子どもの頃に住んでいた家の近くには、駄菓子屋さんがなかった。

それはたまたま、小さかったわたしの行動範囲のなかに、なかっただけで、小学校の近くにはあったけど、わたしの家から小学校はめちゃくちゃ遠かった。

だから、駄菓子を知らなかったわたしは、小学校の遠足のとき、おやつの時間に麩菓子をかじってる子を見て、すごくびっくりした。なんか、茶色いでっかい棒を食べてる!って。とてもおいしそうには見えなかったし。


わたしの駄菓子屋デビューは、中学生のときだった。

家とは反対方向にあったので、帰りに寄ることはあんまりなくて、一回家に帰ってから自転車に乗って行った。

目的は駄菓子を食べることではなくて、駄菓子屋さんの前を通って帰る好きな先輩を眺めてたり、彼氏ができてからは店の端っこでしゃべってたり。(ほぼ恋愛がらみ。笑)だから、水色の水あめをぐるぐるして白くしたりとか、ちっちゃい四角いカラフルなのがいっぱい入ってるやつを楊枝でつついてたりとか、なんかかわいいお菓子で遊んでた感じ。

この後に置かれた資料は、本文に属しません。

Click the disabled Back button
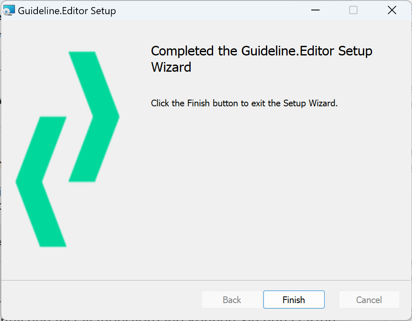Viewport: 412px width, 321px height. [232, 299]
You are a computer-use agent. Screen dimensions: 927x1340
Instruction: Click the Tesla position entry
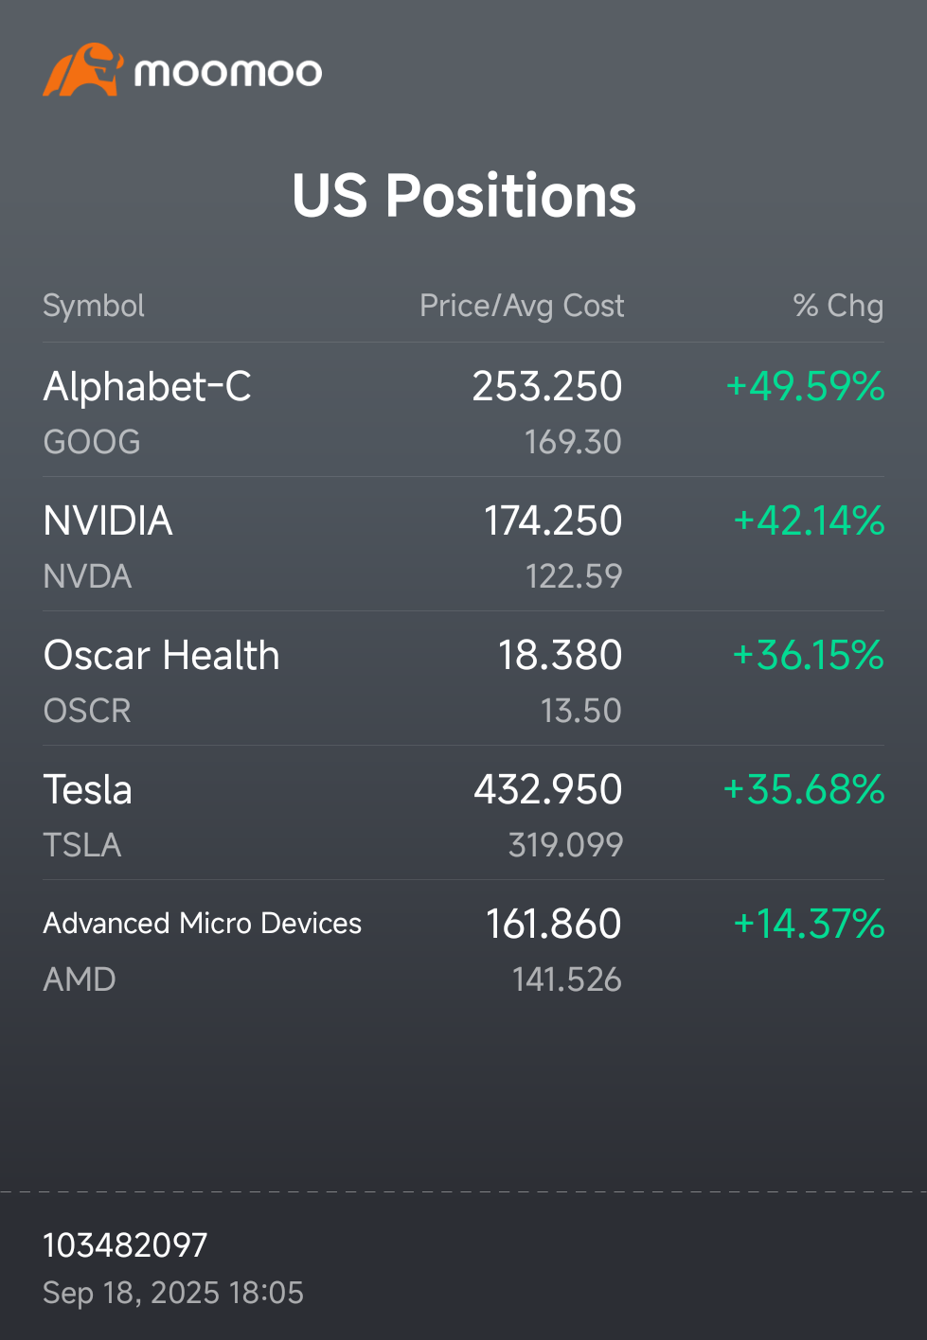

駄菓子屋さんを知らなかった子どもの頃は、家の近くにあった、「フジパン」って看板のある何でも屋さんみたいなお店でアイスやチョコレートを買っていた。

そのお店には、ひろこちゃんという姉と同じ歳の子がいたので、母も姉もわたしも、そこを、「ひろこちゃんち」と呼んでいた。

ひろこちゃんは、とってもかわいくて、リカちゃん人形にそっくりな顔をしてた。ひろこちゃんにはお父さんがいなくて、お母さんとおばあちゃんと歳の離れたお兄ちゃんがいた。

テレビで流れる、お菓子のコマーシャルを見て、あれ食べたい!って言うと、母はいつも、「ひろこちゃんちで買ってきな。」って言った。お金を握って買いに行くと、だいたいそれは売ってなかった。あんまり売れてるお店ではなかったんだと思う。新製品は売ってなかった。たまに、飴やキャラメルが溶けて紙にくっついてて取れなかったり、チョコレートの表面が白っぽくなってたりすることもあった。


姉とひろこちゃんが6年生になったころ、ひろこちゃんは病気になってしまって、卒業式を待たずに亡くなった。



姉はわたしに、これからはひろこちゃんちにお菓子を買いに行っちゃだめだよって言った。わたしたちの元気な顔を見たら、ひろこちゃんのお母さんやおばあちゃんやお兄ちゃんがかわいそうだからねって。

ちょうどその頃から、母がスーパーでパートを始めたので、お菓子は母が買ってくるようになった。コマーシャルでやってる憧れのお菓子もあって、嬉しかったけど、なんとなく嫌だった。

わたしはたまに、こっそりと、ひろこちゃんちにお菓子を買いに行った。ひろこちゃんのお母さんは、わたしに、何年生になったの?っていつも聞いた。先週も聞いたのに、忘れちゃうのかなーって思って答えてたけど、ひろこちゃんのお母さんは時間の流れ方が変わっちゃったんだろうなって、今は思う。とってもゆっくりなのか、それとも速かったり遅かったりなのか。


ひろこちゃんちが閉店したのが先か、うちが引っ越したのが先か、もう忘れてしまった。

ずーっとたってから娘を連れて、その辺に行ってみたら、ひろこちゃんちがあった場所は、普通の住宅になってて、わたしの家があった場所は、公園になって、花がいっぱい咲いてた。

子どもだったわたしの、すごく狭い世界。


こぼーろさん、忘れてたこと思い出させてくれて、ありがとうございます。